God is with us and in us. God is with and in all the lowly servants, just as it was for Mary and the Commonwealth of Heaven exists for us all--women and men of all races, all nations and creeds--in our joy as well as in our deepest suffering--no matter how painful, no matter how dark.

It is telling that the great Roman critic of the Christians, Celsus, objected to the idea of the virgin birth of Jesus, not because he thought such a thing impossible--the Emperor Augustus, for example was supposed to have been the son of the god Apollo--no, his objection was that such a thing would happen to the least of these. Not to an emperor but a carpenter. Not to a warrior but a rabbi.

The story of the birth of Jesus is a parable in some sense lived by us each year. It is lived by us in rituals and retelling and is meant not to widen the gulf between us and God, but to help us bridge it. To help us bridge the gap through the life of a man who did and said extraordinary things.

The great irony may be how isolated the holidays can make us feel, so let us all try to celebrate this universal message of peace and of love, to remember that God is with us all. Amen

Friday, December 01, 2006

Advent Pastoral Email

Dear Eliot Church Members and Friends,

This Sunday marks the beginning of Advent. It is a busy time. Advent is the beginning of the church's worship cycle, preparing us for the story of Jesus. It also means that it is a mere four weeks until Christmas! In the midst of all the festivities and general holiday craziness, let us all try to find times of quiet and of peace so we may maintain our own good humor in the days to come. Also, the holidays may be hard for some of us. I urge everyone to look out for each other and to reach out when the opportunity presents itself.

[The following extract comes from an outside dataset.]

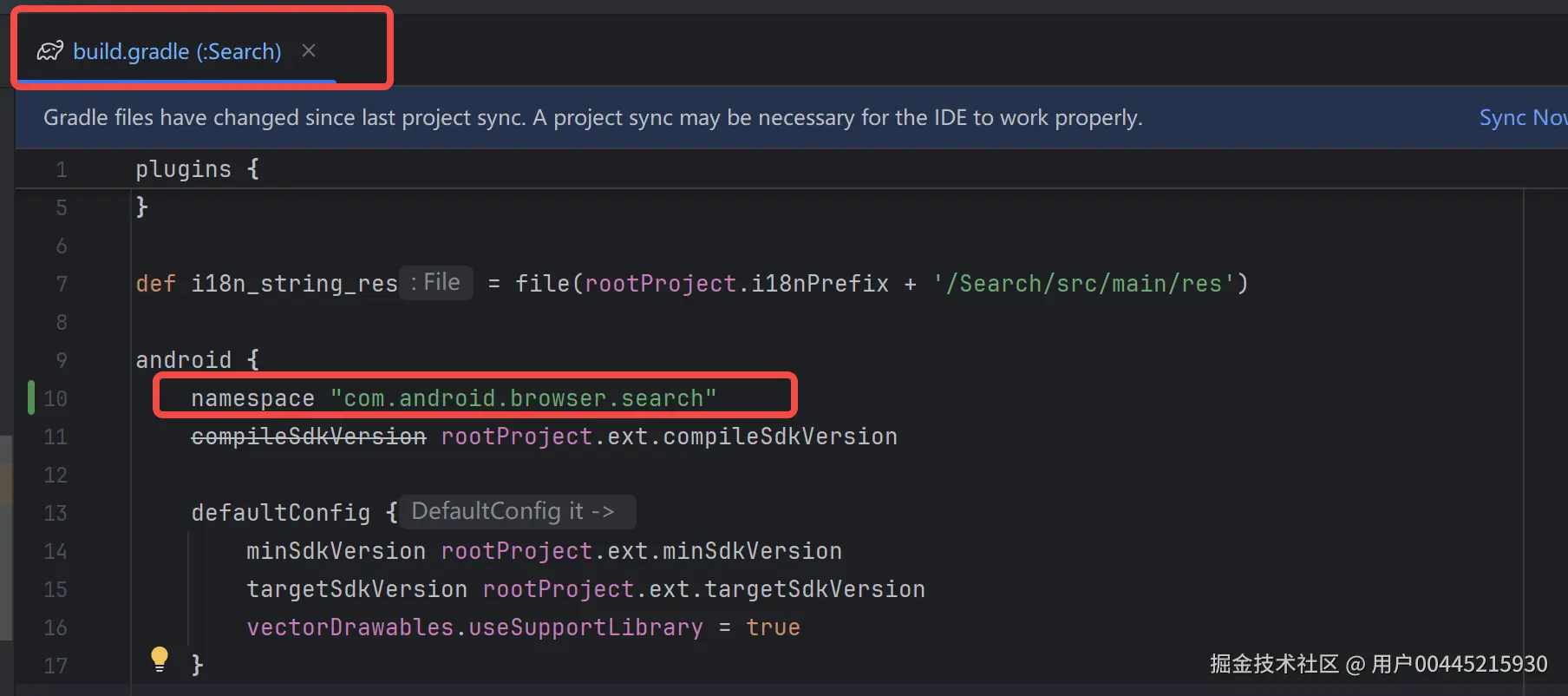
Task: Click the ': File' inlay type hint
Action: 435,283
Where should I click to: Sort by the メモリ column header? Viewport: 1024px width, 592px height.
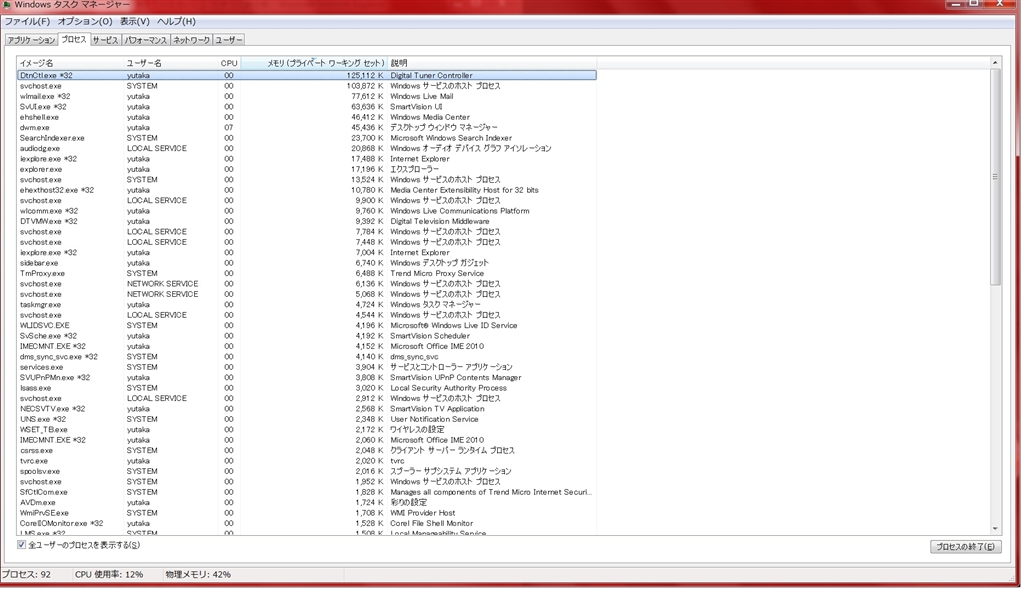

Naturally, it is a good time to be in church, too. It is nice to be able to see friendly faces this time of year. It is also good to gather and remember why it is we celebrate Christmas in the first place! Besides, we have some important dates coming up soon. The famous annual Christmas pageant, for example, will be cast this Sunday and the pageant, itself will be on December 17th. I hope everyone will be able to attend and participate. Also, this year we will have three services on December 24. The first will be at our regular time (10am). The other two will be evening services at 5pm (this is the "family" service) and 7pm (a more traditional service).

Once again, have a blessed and joyous holiday season.